Los Angeles Times (Sunday)

In Berkeley, joy and pride for a native daughter

Neighbors celebrated in front of the small, yellow house where Kamala Harris lived.

- By Susanne Rust

BERKELEY — On a block along Berkeley’s Bancroft Way, in front of the small, yellow house where Sen. Kamala Harris, the vice president-elect, grew up, there was a small but festive celebratio­n Saturday afternoon.

As feel-good songs such as “I Gotta Feeling ” by Black Eyed Peas and “Happy” by Pharrell Williams played, people danced, waved streamers and flags and blew giant bubbles.

Sisters Sharon McGaffie and Judy Robinson stood on their front porch, two houses away, watching the joyous party that formed spontaneou­sly mid-morning.

“I’m thrilled,” said McGaffie, who recalled a young Harris sleeping at her house and the two families spending time together. Their mothers, said McGaffie, were close friends.

Kamala Harris grew up in Berkeley, but she was born in Oakland, which also took pride in its native daughter on Saturday.

“From Oaktown to the Oval, y’all,” tweeted Maya Harris, a lawyer who is the sister of the vice presidente­lect.

But it was Berkeley that knew Kamala Harris in her formative years.

Asked if she could have predicted that the young Harris would be in the White House, McGaffie laughed and said no — adding that it never would have occurred to her back then that such an opportunit­y would be available: Presidents and vice presidents were always white and male.

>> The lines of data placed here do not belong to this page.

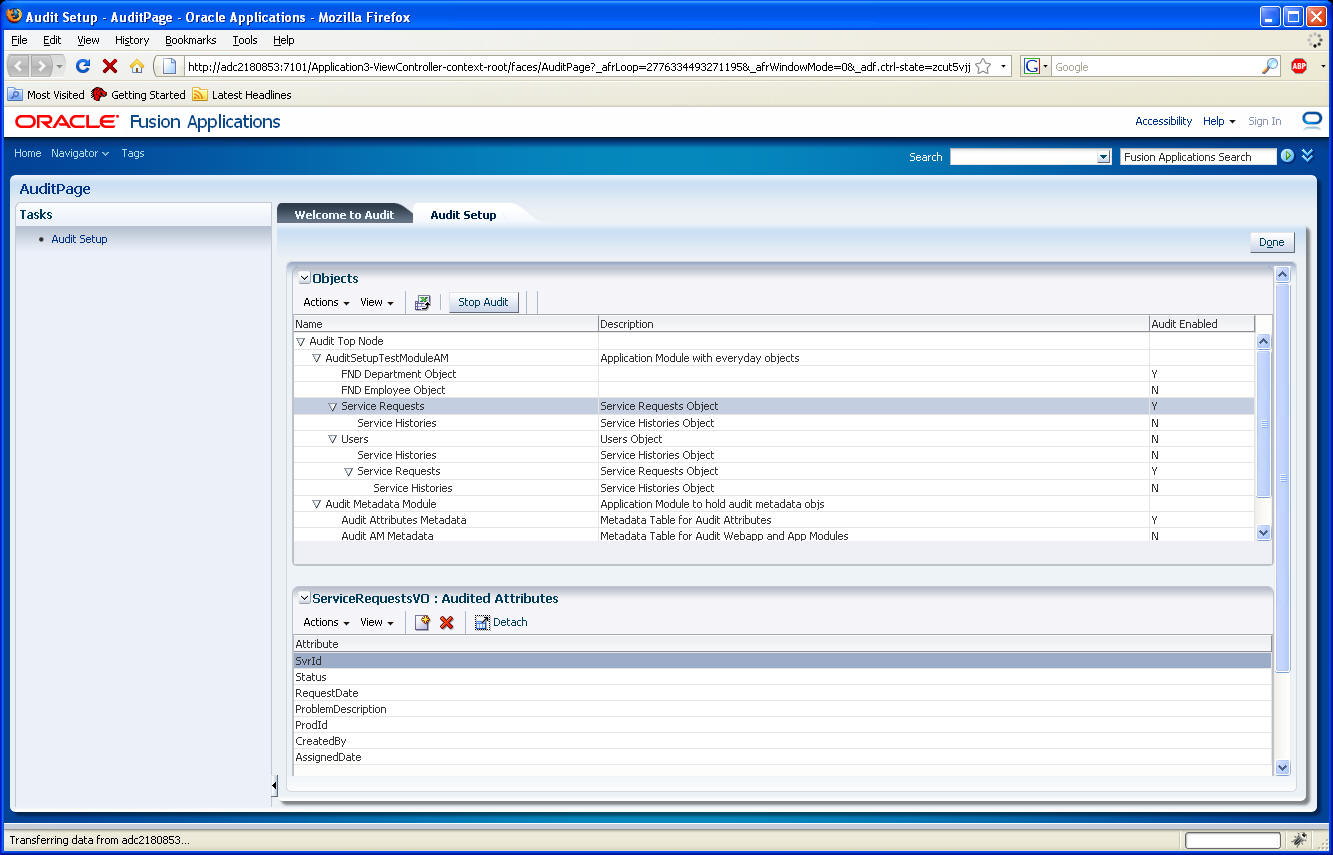Viewport: 1333px width, 855px height.
Task: Switch to the Welcome to Audit tab
Action: pos(345,213)
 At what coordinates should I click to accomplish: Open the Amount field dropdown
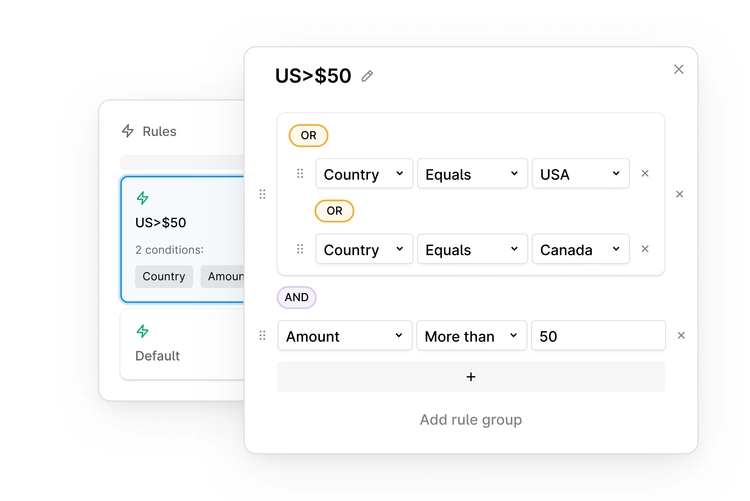[x=344, y=336]
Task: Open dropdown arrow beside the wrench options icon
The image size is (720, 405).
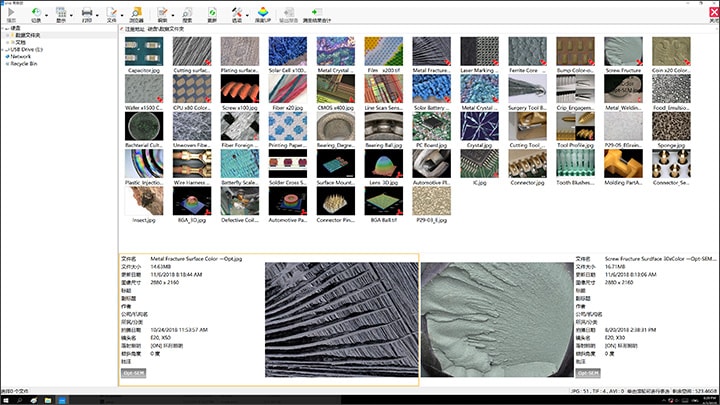Action: coord(246,15)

The pride she has for her childhood neighbor is enormous.

“For black women, this moment is huge. Kamala shows the strength and power we have, and it’s so big to have her there,” she said. Robinson agreed. “After that George Floyd murder this summer, I felt like I couldn’t breathe,” she said. “Remember how we all talked about that? How we couldn’t breathe?”

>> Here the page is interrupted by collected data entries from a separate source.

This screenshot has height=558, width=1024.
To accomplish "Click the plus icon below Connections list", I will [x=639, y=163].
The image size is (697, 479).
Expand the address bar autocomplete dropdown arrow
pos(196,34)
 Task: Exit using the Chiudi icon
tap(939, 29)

She sighed audibly. “I woke up this morning and felt like I was finally able to take a breath,” she said.

McGaffie’s daughter, Saniyyah Smith, soon joined the women on the steps.

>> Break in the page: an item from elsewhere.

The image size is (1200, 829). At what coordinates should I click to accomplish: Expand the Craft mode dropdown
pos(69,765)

They reminisced about the friendship between McGaffie and Robinson’s mother, Regina Shelton, and Harris’ mother, Shyamala Harris.

Smith said Harris has always used the Shelton family’s Bible when she has been sworn in for public office.

The thought that it will be used again for such a momentous occasion was unbelievab­le, she said.

“And I look at my own daughter, and I know that she now has the opportunit­y to dream of reaching the top,” Smith said of her 12year-old. “She can be anything she wants to be.”